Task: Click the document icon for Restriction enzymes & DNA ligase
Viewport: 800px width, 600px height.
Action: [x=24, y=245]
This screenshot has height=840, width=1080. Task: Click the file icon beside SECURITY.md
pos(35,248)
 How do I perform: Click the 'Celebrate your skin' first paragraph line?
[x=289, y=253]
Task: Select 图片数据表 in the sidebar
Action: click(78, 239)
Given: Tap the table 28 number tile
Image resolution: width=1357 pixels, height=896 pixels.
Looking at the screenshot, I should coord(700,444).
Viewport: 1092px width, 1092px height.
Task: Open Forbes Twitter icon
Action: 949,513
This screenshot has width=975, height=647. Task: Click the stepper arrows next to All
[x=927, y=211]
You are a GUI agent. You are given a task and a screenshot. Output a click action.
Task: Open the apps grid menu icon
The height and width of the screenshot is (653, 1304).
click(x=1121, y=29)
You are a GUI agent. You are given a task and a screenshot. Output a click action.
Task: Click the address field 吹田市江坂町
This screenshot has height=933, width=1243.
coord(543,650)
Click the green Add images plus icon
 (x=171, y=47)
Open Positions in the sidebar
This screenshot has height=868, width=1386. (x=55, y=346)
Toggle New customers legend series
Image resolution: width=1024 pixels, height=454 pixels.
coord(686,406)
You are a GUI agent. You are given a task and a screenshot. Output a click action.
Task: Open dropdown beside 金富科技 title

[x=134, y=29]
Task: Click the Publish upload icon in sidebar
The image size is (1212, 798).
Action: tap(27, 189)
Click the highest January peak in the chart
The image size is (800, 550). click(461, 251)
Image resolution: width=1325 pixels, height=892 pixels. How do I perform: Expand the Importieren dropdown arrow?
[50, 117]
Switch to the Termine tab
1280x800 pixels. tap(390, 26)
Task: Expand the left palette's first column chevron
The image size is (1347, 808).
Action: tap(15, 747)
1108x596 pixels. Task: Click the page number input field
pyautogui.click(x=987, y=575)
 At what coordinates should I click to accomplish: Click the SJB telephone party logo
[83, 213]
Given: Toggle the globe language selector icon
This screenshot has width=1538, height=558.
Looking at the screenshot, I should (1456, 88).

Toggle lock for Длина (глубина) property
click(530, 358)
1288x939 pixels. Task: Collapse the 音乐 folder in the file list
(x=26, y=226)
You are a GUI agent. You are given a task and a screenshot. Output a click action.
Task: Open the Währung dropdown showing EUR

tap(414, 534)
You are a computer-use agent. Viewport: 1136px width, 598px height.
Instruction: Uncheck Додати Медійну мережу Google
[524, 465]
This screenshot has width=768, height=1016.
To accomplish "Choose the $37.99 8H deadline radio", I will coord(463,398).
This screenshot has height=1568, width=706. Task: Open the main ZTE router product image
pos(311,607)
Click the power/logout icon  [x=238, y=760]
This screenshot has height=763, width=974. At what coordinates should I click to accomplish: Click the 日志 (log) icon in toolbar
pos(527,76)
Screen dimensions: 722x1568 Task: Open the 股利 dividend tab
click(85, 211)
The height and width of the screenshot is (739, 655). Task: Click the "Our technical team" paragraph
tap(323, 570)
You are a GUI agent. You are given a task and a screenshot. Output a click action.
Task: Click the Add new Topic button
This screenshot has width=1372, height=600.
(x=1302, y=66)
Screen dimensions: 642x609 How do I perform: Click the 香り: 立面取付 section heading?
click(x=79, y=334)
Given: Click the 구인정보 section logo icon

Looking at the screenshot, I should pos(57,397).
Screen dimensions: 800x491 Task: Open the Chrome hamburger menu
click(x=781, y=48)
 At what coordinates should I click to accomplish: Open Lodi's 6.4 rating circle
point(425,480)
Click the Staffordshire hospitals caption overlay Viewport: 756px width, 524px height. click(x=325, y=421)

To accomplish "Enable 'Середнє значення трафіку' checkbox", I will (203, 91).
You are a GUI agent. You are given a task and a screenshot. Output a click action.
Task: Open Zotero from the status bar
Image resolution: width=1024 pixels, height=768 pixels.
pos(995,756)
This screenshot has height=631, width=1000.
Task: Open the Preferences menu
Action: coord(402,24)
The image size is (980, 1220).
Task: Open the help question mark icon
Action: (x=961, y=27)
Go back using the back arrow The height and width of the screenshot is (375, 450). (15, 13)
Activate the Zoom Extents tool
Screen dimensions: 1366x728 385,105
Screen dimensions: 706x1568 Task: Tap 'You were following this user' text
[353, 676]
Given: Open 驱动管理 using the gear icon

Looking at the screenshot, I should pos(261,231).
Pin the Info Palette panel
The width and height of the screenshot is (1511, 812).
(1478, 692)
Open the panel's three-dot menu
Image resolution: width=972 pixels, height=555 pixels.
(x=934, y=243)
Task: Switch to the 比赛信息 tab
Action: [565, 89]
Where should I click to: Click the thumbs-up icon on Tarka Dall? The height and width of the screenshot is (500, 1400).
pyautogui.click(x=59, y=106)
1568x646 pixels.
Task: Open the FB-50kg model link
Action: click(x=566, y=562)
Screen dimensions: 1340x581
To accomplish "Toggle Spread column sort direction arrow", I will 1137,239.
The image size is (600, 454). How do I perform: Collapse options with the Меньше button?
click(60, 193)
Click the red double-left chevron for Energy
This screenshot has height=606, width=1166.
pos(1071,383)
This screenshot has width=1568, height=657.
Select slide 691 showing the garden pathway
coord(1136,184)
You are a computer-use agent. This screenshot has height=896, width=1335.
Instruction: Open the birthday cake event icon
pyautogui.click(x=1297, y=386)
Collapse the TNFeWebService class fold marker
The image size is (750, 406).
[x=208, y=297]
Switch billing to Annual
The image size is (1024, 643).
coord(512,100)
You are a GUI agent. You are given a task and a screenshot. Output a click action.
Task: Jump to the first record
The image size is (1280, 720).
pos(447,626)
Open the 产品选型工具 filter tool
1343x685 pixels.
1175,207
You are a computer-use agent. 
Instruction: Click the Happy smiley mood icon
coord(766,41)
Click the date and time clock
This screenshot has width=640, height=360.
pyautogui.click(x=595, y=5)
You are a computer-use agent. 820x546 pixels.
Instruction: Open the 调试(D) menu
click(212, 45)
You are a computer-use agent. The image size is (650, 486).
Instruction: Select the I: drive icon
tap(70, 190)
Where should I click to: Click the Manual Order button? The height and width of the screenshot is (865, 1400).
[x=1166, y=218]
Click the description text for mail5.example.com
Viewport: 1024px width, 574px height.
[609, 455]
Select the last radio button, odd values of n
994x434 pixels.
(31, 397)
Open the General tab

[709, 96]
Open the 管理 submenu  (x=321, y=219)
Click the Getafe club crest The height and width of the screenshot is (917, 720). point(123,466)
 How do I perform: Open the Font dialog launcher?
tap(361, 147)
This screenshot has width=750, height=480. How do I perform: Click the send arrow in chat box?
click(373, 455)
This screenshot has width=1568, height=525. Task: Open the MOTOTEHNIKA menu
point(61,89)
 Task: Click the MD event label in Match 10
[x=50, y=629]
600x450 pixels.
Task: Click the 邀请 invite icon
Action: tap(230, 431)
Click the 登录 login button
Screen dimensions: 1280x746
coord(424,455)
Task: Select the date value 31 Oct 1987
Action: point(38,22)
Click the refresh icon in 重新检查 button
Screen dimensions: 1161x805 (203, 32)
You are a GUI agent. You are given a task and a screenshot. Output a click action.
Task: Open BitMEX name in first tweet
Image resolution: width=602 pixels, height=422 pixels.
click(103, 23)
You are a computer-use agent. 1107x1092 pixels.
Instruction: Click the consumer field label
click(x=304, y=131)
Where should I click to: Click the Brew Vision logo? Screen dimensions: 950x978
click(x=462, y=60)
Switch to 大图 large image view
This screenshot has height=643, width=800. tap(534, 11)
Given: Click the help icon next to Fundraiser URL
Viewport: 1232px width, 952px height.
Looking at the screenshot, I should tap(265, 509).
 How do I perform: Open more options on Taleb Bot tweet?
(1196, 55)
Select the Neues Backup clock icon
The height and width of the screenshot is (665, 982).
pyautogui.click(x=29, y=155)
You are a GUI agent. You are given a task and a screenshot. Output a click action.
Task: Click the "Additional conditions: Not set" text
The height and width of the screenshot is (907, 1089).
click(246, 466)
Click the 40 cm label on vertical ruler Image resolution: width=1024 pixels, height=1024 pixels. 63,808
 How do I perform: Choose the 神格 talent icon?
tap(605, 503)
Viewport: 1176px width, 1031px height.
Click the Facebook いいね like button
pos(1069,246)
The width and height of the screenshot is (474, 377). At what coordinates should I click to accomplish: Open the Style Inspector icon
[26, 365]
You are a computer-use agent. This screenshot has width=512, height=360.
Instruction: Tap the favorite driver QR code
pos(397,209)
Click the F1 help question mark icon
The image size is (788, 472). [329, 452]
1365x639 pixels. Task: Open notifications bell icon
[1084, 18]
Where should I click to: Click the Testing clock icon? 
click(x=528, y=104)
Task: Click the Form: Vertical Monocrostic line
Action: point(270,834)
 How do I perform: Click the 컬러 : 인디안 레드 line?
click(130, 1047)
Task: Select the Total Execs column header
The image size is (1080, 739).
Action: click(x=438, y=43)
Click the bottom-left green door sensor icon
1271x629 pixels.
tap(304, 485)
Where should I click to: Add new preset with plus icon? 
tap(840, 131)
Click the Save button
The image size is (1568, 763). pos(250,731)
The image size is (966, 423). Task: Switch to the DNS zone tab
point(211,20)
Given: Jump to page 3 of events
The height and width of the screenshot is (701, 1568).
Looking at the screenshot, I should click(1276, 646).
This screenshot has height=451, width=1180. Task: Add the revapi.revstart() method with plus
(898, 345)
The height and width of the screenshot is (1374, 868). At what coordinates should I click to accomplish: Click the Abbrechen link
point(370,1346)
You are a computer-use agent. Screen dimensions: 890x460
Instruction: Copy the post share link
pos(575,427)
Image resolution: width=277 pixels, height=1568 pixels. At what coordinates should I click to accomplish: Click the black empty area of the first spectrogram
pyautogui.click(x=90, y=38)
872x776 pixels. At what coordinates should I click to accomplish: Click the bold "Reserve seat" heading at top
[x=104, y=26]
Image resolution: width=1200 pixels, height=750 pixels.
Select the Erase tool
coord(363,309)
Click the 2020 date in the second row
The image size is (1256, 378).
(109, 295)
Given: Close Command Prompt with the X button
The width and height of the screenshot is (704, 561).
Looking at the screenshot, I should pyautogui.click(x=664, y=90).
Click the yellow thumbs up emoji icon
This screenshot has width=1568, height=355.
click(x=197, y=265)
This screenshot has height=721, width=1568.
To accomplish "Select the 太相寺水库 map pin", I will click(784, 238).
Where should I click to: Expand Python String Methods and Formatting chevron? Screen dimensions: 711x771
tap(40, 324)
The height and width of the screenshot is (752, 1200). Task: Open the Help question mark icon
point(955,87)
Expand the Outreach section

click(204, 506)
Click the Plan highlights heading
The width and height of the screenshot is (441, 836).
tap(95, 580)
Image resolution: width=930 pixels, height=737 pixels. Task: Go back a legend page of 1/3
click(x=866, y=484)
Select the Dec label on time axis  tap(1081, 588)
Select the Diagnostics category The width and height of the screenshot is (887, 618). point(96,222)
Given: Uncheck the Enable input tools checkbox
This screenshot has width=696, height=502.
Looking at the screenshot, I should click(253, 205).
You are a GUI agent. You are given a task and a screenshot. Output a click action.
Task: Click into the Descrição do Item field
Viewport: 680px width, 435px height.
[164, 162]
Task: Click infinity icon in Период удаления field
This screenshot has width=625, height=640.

◇ ◇ ◇

§ What the task requires:
Go through the data above and return each line containing the string "Enable".

§ Answer box:
To accomplish "Enable 'Середнє значення трафіку' checkbox", I will (203, 91).
Given: Uncheck the Enable input tools checkbox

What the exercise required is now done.